Molti di questi uomini, guardando nel 1923 alla vicina Italia - dove l'anno precedente ha trionfato il fascismo -, sognano di servirsi del governo bavarese di von Kahr per dare scacco matto al regime della giovane repubblica.
Il Putsch della birreria, l'ultimo di una serie di conati sovversivi dello stesso tipo, fallisce; ma proprio grazie al clamoroso processo e alla condanna di Hitler al carcere, che ne segue, il nome della Nsdap e quello del suo oscuro capo travalicano per la prima volta i confini della Baviera, e grazie ai fratelli Strasser e a un abile propagandista, l'ex studente di teologia Joseph Goebbels (1897-1945), conquistano un'immagine nella potente Prussia, cioe' in quello che nella Germania guglielmina aveva funzionato da Stato-guida.

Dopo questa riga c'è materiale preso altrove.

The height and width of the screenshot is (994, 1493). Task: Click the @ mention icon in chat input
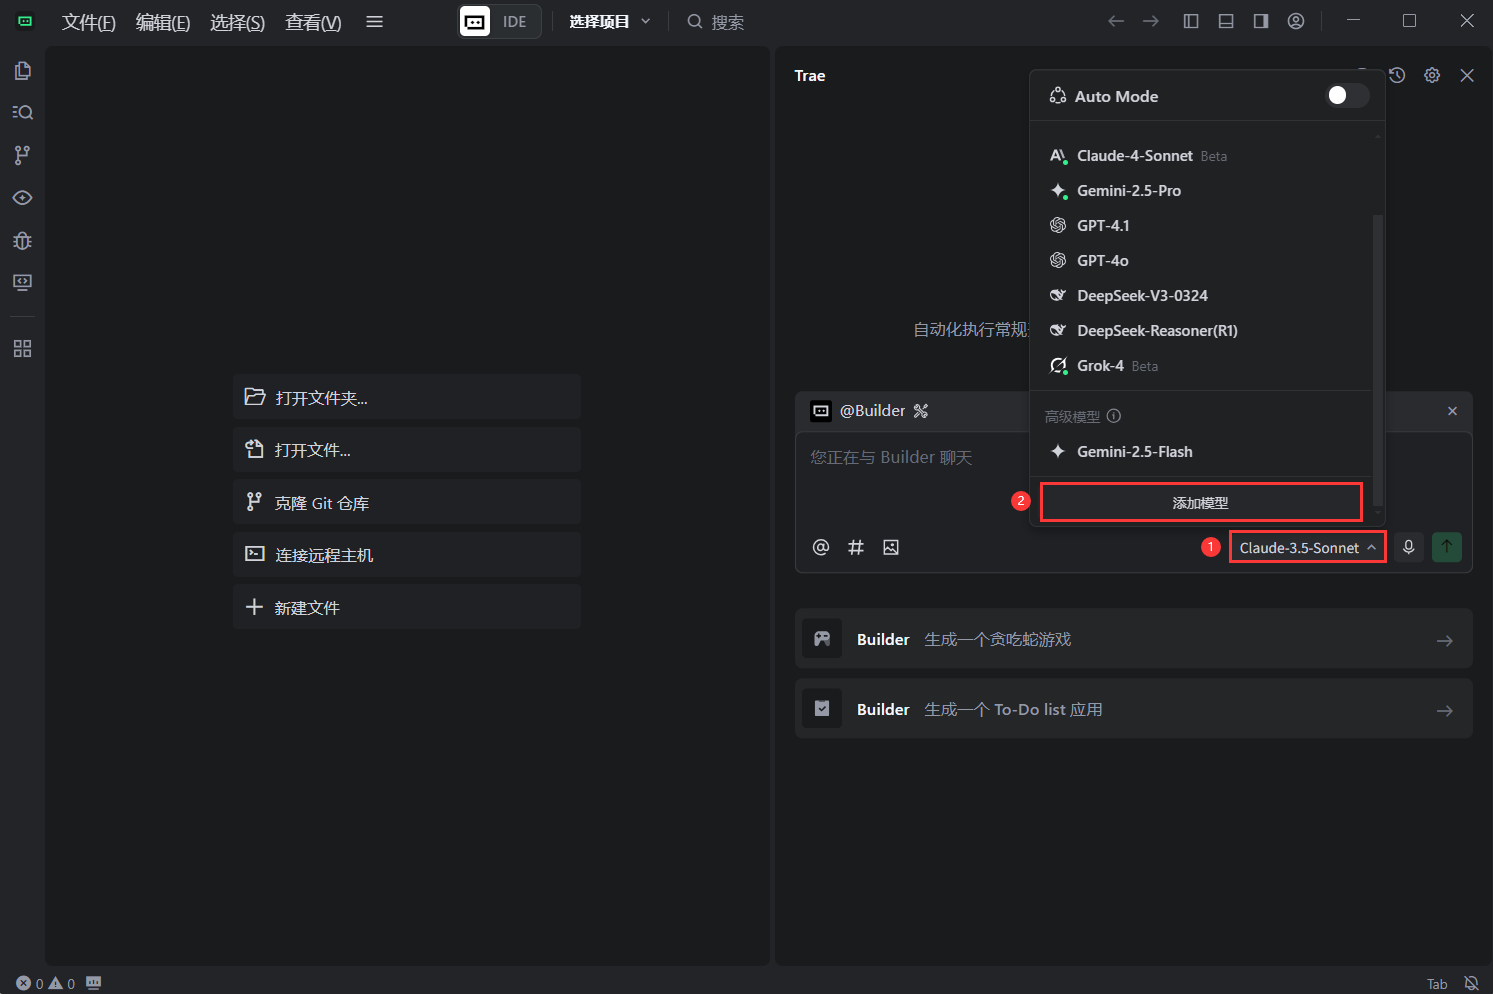click(x=820, y=547)
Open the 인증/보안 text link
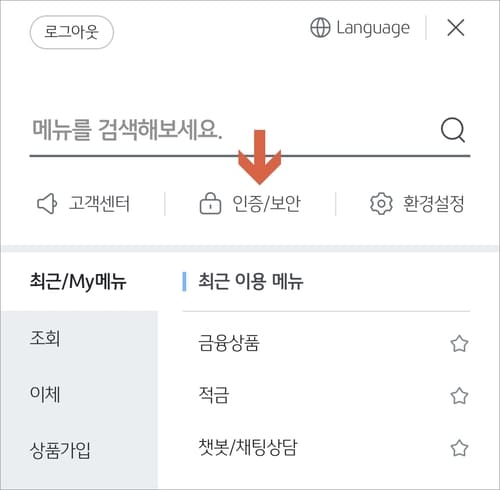 tap(266, 204)
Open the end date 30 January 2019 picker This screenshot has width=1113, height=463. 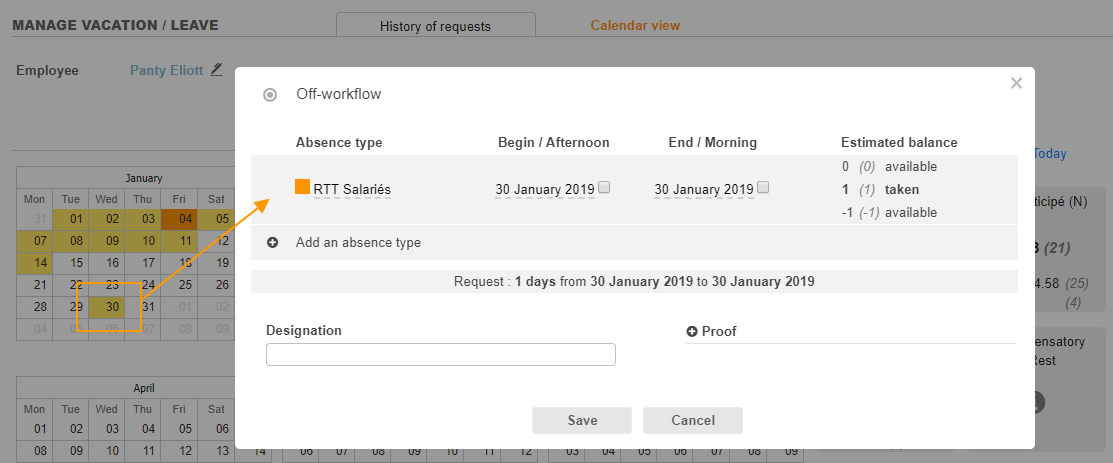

L'indulgenza dei giudici consente a Hitler di scontare appena un quinto della pena comminatagli. Ottenuta la liberta' condizionata alla vigilia del Natale 1924, egli riceve nuovo danaro da coloro che, poi, lo finanzieranno sempre (i Krupp, i von Thyssen e gli altri esponenti di spicco del mondo degli affari e della grande industria tedesca).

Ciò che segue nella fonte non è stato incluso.